Un bambino di 9 anni è in coma dopo aver assunto metadone: succede (ancora) a Palermo
Non è la prima volta che accade: ieri, un altro bambino è finito all'ospedale Di Cristina di Palermo dopo aver assunto del metadone. Glielo avrebbero offerto degli amici, spacciandolo per tè.
“Neonato trovato positivo alla cocaina”, “bimba di 2 anni in overdose”, “bambino ricoverato dopo aver assunto della droga”. Quante volte ci capita di leggere titoli così, tanto irrealistici quanto allarmanti? Risale a ieri l’ennesimo caso di questo tipo, che questa volta vede coinvolto un bambino di 9 anni, finito in coma dopo aver assunto inconsapevolmente del metadone. È successo a Palermo, dove già nel 2021 si erano verificati episodi tristemente simili.
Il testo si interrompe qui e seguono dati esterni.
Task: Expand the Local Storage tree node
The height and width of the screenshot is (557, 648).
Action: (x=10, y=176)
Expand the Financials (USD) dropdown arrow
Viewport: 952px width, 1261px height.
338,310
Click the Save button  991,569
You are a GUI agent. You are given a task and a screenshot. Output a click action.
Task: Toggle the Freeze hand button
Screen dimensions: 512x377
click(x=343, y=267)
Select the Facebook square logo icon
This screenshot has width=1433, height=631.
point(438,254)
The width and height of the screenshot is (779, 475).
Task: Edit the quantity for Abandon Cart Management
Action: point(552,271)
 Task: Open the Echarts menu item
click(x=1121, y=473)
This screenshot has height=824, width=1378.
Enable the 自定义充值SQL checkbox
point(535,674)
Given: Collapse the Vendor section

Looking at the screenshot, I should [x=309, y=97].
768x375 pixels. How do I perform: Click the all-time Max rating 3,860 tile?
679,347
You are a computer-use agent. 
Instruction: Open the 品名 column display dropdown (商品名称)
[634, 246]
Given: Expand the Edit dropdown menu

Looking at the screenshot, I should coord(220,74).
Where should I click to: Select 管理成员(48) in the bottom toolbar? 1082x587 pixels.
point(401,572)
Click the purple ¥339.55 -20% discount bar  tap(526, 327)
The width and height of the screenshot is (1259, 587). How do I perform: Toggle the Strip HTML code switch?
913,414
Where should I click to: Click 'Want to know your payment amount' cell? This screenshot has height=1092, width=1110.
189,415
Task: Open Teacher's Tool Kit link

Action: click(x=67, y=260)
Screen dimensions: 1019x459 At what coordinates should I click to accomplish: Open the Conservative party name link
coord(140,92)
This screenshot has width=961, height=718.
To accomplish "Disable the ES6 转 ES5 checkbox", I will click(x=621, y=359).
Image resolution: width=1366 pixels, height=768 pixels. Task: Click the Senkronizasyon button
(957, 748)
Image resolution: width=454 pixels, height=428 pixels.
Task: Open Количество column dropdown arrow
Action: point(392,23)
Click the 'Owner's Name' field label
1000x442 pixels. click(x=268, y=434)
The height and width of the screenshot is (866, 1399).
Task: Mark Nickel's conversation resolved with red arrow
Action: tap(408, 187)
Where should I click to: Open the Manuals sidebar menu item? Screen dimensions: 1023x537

Palermo, bambino in coma a causa del metadone
Nella giornata di ieri, presso l’ospedale pediatrico Di Cristina di Palermo, è arrivato un bambino di soli 9 anni, ricoverato d’urgenza dopo l’assunzione di metadone, un oppioide sintetico utilizzato come analgesico nelle cure palliative e somministrato come rimedio per ridurre le dipendenze da sostanze stupefacenti nei tossicodipendenti.
Uno scherzo degli amici
Da quanto è emerso durante l’indagine preliminare, sembrerebbe che il piccolo non fosse al corrente della presenza di metadone all’interno della bevanda da lui consumata. Sarebbero stati alcuni amici ad offrirgli il bicchiere con la sostanza, spacciandolo per semplice tè.
Al momento, il bambino si trova nel reparto di terapia intensiva dell’ospedale palermitano, dove attualmente ne attendono il risveglio i genitori.
Ad allertare i carabinieri di Monreale sono stati proprio i medici dell’Ospedale dei Bambini, dopo che dalle prime analisi è emersa la presenza di metadone nel sangue. Attualmente, è stato aperto un fascicolo a carico di ignoti da parte della procura, che provvederà a chiarire come sono andate esattamente le cose.
Le parole della procuratrice per i minorenni di Palermo, Claudia Caramanna
Purtroppo, come accennato anche all’inizio dell’articolo, non è la prima volta che tragedie simili si verificano, soprattutto a Palermo. Già nel 2021, sono stati tre i neonati finiti all’ospedale Di Cristina per intossicazione da sostanze stupefacenti. In quell’occasione, la procuratrice per i minorenni di Palermo Claudia Caramanna aveva dato voce alla propria apprensione, rilasciando la seguente dichiarazione: "Siamo preoccupati per questi episodi che riscontriamo sempre più spesso. La disattenzione dei genitori assuntori di droghe può comportare danni gravissimi per i più piccoli”.
Nella maggior parte dei casi, infatti, i bambini finiti all'ospedale dopo aver assunto innavertitamente della droga risultano essere figli di genitori tossicodipendenti.